Lantas apa alasan mereka lebih memilih tidur di atas pasir?
Ya, ratusan warga yang tinggal di kampung tersebut lebih memilih untuk meninggalkan kasur dan tidur di atas pasir yang memiliki tekstur halus.
Hal itu diketahui melalui video yang diunggah akun Instagram @daeengg, Jumat (26/1/2024).
Disebutkan jika seluruh rumah warga di kampung tersebut memiliki kamar berisi tumpukan pasir.
Dalam video tersebut, tampak tumpukan pasir diletakkan dalam wadah mirip seperti kolam renang mini di kamar.
Kolam pasir tersebut pun digunakan untuk tidur sebagai pengganti kasur.

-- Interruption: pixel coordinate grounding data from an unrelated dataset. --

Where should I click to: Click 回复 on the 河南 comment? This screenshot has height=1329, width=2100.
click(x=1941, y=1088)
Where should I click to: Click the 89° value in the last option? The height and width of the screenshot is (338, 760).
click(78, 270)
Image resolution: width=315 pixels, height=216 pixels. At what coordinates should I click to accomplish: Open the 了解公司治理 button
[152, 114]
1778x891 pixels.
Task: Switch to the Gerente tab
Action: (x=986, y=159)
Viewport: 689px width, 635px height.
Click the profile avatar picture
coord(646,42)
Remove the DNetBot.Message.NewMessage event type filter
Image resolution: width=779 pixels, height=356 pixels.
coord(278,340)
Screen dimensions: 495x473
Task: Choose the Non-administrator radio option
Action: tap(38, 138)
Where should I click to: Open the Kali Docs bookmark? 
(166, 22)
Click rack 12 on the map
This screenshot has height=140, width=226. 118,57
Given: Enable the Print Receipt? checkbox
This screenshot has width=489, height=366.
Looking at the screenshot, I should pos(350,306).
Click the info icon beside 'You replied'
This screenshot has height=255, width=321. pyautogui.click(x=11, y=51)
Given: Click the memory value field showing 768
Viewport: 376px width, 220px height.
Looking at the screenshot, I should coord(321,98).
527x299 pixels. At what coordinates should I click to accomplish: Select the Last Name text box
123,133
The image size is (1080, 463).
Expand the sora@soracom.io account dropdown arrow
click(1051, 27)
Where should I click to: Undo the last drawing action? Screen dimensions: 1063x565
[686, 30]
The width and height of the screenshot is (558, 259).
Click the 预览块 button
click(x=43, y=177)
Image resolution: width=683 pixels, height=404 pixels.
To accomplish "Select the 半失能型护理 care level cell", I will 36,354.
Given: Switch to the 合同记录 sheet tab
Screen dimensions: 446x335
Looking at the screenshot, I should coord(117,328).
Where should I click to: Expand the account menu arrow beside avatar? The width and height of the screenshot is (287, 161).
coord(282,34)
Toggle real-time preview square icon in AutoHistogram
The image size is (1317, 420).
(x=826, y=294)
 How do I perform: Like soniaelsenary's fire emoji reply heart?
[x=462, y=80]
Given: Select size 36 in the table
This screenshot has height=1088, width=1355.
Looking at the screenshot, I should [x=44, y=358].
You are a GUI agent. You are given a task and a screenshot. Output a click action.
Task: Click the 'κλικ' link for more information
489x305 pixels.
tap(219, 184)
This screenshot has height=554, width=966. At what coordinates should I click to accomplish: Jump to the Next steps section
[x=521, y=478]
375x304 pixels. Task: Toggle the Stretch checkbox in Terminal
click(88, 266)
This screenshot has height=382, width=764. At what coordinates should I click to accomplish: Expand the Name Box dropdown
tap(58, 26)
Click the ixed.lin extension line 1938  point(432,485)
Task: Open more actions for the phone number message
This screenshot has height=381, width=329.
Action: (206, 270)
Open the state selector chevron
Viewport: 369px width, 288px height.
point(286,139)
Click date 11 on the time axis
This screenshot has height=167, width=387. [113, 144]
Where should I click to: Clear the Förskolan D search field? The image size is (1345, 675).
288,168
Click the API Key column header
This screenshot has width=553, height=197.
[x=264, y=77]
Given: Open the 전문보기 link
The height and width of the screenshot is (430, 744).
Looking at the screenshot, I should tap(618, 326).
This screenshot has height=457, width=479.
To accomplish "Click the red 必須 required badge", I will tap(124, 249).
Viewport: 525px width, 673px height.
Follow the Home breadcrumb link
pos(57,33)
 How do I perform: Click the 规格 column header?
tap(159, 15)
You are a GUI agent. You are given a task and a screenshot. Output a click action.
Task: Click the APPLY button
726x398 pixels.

Selain digunakan untuk tidur, kolam berisi pasir putih seperti pasir pantai dengan tekstur halus ini juga digunakan untuk tempat bermain anak-anak hingga meletakan bayi.
"Ini bisa ditiduri, bisa untuk main anak-anak, jangankan orang tua, bayi pun bisa ditaruh di sini," ucap pemilik rumah.
Di sekitar kolam pasir tersebut juga diletakan televisi hingga benda lainnya untuk bersantai.
Tak hanya di dalam rumah, kolam pasir juga diletakan di bagian depan rumah, lengkap dengan tambahan bantal serta guling.
Dilansir dari Kompas.com, warga Sumenep percaya, tidur di atas pasir merupakan warisan budaya leluhur.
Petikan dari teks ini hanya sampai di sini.